GIVEN DATA:

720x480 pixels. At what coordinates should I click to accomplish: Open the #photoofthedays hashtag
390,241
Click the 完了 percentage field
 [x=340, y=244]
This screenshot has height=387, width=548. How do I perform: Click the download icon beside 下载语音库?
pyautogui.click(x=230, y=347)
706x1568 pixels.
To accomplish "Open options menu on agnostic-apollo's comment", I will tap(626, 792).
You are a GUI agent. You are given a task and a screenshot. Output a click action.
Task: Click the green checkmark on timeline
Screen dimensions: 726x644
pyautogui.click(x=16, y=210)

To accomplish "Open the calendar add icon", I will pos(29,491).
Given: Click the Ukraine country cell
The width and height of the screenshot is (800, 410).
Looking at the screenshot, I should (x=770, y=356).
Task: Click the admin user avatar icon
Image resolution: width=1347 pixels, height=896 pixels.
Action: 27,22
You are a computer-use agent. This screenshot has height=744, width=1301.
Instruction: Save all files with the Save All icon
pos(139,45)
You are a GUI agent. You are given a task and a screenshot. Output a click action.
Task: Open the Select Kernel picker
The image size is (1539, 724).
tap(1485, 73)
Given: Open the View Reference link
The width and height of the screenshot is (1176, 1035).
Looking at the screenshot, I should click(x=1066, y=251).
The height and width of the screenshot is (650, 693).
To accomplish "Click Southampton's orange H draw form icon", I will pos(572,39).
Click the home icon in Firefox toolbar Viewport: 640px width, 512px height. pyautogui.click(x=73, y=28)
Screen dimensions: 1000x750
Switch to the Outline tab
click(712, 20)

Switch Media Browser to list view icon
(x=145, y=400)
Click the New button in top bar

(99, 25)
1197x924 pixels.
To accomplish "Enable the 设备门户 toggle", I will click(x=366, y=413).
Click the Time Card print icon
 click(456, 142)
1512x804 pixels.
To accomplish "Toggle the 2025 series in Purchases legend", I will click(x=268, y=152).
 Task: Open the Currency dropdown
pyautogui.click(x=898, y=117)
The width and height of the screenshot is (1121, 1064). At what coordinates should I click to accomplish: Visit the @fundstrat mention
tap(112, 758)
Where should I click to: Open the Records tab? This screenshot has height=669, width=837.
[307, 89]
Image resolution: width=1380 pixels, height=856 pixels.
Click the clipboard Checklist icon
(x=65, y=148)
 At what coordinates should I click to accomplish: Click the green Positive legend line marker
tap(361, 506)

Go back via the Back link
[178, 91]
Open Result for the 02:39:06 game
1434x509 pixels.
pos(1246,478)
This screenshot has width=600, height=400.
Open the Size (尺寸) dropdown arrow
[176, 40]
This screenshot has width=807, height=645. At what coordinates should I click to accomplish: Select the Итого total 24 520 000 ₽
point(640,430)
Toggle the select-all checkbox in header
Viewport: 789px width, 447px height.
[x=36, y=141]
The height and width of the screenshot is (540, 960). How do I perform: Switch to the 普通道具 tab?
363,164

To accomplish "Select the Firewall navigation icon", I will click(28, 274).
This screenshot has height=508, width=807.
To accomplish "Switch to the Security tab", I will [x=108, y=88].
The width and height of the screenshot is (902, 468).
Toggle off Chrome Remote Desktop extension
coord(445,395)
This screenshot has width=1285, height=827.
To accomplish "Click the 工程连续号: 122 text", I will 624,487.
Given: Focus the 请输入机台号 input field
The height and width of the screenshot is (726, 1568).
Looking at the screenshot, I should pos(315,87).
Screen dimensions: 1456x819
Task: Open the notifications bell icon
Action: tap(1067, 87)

ACTIVITY:
All entries are to be printed once more, exactly as given.

TASK RESULT:
720x480 pixels. At what coordinates should I click to accomplish: Open the #photoofthedays hashtag
390,241
Click the 完了 percentage field
 [x=340, y=244]
This screenshot has height=387, width=548. How do I perform: Click the download icon beside 下载语音库?
pyautogui.click(x=230, y=347)
706x1568 pixels.
To accomplish "Open options menu on agnostic-apollo's comment", I will tap(626, 792).
You are a GUI agent. You are given a task and a screenshot. Output a click action.
Task: Click the green checkmark on timeline
Screen dimensions: 726x644
pyautogui.click(x=16, y=210)

To accomplish "Open the calendar add icon", I will pos(29,491).
Given: Click the Ukraine country cell
The width and height of the screenshot is (800, 410).
Looking at the screenshot, I should (x=770, y=356).
Task: Click the admin user avatar icon
Image resolution: width=1347 pixels, height=896 pixels.
Action: 27,22
You are a computer-use agent. This screenshot has height=744, width=1301.
Instruction: Save all files with the Save All icon
pos(139,45)
You are a GUI agent. You are given a task and a screenshot. Output a click action.
Task: Open the Select Kernel picker
The image size is (1539, 724).
tap(1485, 73)
Given: Open the View Reference link
The width and height of the screenshot is (1176, 1035).
Looking at the screenshot, I should click(x=1066, y=251).
The height and width of the screenshot is (650, 693).
To accomplish "Click Southampton's orange H draw form icon", I will pos(572,39).
Click the home icon in Firefox toolbar Viewport: 640px width, 512px height. pyautogui.click(x=73, y=28)
Screen dimensions: 1000x750
Switch to the Outline tab
click(712, 20)

Switch Media Browser to list view icon
(x=145, y=400)
Click the New button in top bar

(99, 25)
1197x924 pixels.
To accomplish "Enable the 设备门户 toggle", I will click(x=366, y=413).
Click the Time Card print icon
 click(456, 142)
1512x804 pixels.
To accomplish "Toggle the 2025 series in Purchases legend", I will click(x=268, y=152).
 Task: Open the Currency dropdown
pyautogui.click(x=898, y=117)
The width and height of the screenshot is (1121, 1064). At what coordinates should I click to accomplish: Visit the @fundstrat mention
tap(112, 758)
Where should I click to: Open the Records tab? This screenshot has height=669, width=837.
[307, 89]
Image resolution: width=1380 pixels, height=856 pixels.
Click the clipboard Checklist icon
(x=65, y=148)
 At what coordinates should I click to accomplish: Click the green Positive legend line marker
tap(361, 506)

Go back via the Back link
[178, 91]
Open Result for the 02:39:06 game
1434x509 pixels.
pos(1246,478)
This screenshot has width=600, height=400.
Open the Size (尺寸) dropdown arrow
[176, 40]
This screenshot has width=807, height=645. At what coordinates should I click to accomplish: Select the Итого total 24 520 000 ₽
point(640,430)
Toggle the select-all checkbox in header
Viewport: 789px width, 447px height.
[x=36, y=141]
The height and width of the screenshot is (540, 960). How do I perform: Switch to the 普通道具 tab?
363,164

To accomplish "Select the Firewall navigation icon", I will click(28, 274).
This screenshot has height=508, width=807.
To accomplish "Switch to the Security tab", I will [x=108, y=88].
The width and height of the screenshot is (902, 468).
Toggle off Chrome Remote Desktop extension
coord(445,395)
This screenshot has width=1285, height=827.
To accomplish "Click the 工程连续号: 122 text", I will 624,487.
Given: Focus the 请输入机台号 input field
The height and width of the screenshot is (726, 1568).
Looking at the screenshot, I should pos(315,87).
Screen dimensions: 1456x819
Task: Open the notifications bell icon
Action: tap(1067, 87)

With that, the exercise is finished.